Friday, June 22, 2012

Shorter Sighted

I recently received an e-mail from the liberal activist group Care2.com, one of the few e-activist groups I still allow e-mails from, urging me to sign a petition urging a small liberal arts college in Georgia to reinstate Michael Wilson, a librarian who was forced to resign for being gay, in his job.  The college in question is Shorter University, which is affiliated with the Georgia chapter of the Southern Baptist Convention.  (I think you can tell where this is going.)  Shorter University, once autonomous and relatively tolerant of non-evangelical employees, has pretty much fallen under the thumb of the Georgia Baptist Convention.   Its staffers have now been told to sign a pledge proclaiming that they are not gay, that they do not engage in premarital sex, that they attend church regularly, and that they do not drink in the presence of students or at public events.   As a result of this pledge, most of the staffers at Shorter, including Wilson, who worked at a branch campus, have chosen to quit instead, eviscerating several academic departments.

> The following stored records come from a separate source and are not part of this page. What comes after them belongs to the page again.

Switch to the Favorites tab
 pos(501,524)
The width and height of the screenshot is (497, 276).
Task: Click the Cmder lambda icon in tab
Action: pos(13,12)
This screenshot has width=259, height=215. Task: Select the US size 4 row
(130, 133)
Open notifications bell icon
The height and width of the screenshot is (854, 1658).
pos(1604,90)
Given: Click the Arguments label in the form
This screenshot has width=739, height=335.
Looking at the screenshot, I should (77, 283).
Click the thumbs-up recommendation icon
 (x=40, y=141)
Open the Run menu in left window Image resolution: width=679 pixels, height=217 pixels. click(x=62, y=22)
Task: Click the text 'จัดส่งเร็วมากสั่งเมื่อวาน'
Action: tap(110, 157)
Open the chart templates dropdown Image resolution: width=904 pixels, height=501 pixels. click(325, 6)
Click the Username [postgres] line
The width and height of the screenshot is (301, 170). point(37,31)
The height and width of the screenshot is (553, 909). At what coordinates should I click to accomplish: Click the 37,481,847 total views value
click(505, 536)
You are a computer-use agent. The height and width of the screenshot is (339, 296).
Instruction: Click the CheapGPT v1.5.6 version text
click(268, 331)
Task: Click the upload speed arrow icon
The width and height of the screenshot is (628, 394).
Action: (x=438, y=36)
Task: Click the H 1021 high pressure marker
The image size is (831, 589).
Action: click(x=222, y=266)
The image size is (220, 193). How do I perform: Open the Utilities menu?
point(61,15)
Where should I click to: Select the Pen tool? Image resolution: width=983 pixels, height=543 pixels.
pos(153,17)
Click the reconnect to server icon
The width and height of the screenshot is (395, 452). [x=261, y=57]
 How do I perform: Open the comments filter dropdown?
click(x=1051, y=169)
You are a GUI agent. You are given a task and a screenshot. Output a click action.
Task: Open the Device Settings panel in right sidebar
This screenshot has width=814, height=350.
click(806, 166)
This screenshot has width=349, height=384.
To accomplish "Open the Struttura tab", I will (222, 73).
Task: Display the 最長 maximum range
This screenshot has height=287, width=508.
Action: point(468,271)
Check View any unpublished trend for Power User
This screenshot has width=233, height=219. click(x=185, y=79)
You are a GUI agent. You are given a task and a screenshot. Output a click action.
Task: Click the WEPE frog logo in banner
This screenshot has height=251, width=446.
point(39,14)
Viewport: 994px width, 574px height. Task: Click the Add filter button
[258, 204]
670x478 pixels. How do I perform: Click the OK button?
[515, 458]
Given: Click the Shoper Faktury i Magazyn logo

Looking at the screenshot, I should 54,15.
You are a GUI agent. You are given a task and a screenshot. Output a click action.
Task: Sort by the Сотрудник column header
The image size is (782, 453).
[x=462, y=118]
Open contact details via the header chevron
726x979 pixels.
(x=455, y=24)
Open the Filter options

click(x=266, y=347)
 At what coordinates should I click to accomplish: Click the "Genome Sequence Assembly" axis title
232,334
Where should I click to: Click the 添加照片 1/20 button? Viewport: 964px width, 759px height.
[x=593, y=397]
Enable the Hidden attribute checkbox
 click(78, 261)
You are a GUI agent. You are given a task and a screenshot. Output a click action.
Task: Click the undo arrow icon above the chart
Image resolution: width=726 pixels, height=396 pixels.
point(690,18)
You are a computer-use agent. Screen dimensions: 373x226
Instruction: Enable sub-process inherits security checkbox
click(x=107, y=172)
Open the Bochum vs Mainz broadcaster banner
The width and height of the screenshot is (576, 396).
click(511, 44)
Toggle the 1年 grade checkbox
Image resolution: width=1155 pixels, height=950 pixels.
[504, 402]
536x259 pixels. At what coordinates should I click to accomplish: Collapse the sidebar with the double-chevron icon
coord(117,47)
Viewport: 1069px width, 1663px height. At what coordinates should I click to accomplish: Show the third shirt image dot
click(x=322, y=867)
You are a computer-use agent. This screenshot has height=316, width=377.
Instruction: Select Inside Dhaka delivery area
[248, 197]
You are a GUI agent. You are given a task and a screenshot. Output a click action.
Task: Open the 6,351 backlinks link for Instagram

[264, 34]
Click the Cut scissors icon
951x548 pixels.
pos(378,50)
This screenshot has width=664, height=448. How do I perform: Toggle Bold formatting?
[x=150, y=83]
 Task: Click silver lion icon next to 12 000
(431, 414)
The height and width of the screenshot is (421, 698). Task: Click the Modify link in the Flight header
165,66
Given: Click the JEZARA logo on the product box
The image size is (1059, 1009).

The mission of this evangelical Christian liberal arts (???) institution is to transform lives through Jesus Christ, though even Jesus, who was at heart a philosopher, probably would have wanted any "university" founded in His name to transform lives through critical thinking.  Such a thought process is the last thing Shorter or any other "university" of its ilk wants to bother with.  While Liberty University and Regent University in Virginia, Bob (Bob?) Jones University in South Carolina and Oral Roberts University in Oklahoma are the big guns of the fundamentalist diploma mills, there are many more such schools that encourage a "Christian" lifestyle (which apparently doesn't involve turning the other cheek or abstaining from judging others) throughout these United States, and it can be accurately said that, as universities, they are hardly worthy of the term.  As for Shorter University – which I had never heard of before today, which should have sent alarm bells ringing in my head when I did – its chief distinction is in the trivial.  It’s the home of the first indoor swimming pool in the United States, its most notable alumni are athletes, and two of its graduate degree programs are in – you guessed it – business.
There’s a sad irony to this – Michael Wilson, the librarian in question, actually liked his job at Shorter and the school valued him for his good work – at least before Shorter fell under greater control of the Georgia Baptist Convention.  Wilson shouldn't want to regain his job with an institution that clearly doesn't value him so highly anymore, but the bitter truth is that the job market is tight and he needs the work. 
Yeah, I signed Care2.com's petition.  But I don’t think it will do much good.   Because as laughable as Shorter's lifestyle pledge is, it’s even more laughable to think that the school will listen to liberal outsiders who are opposed to it.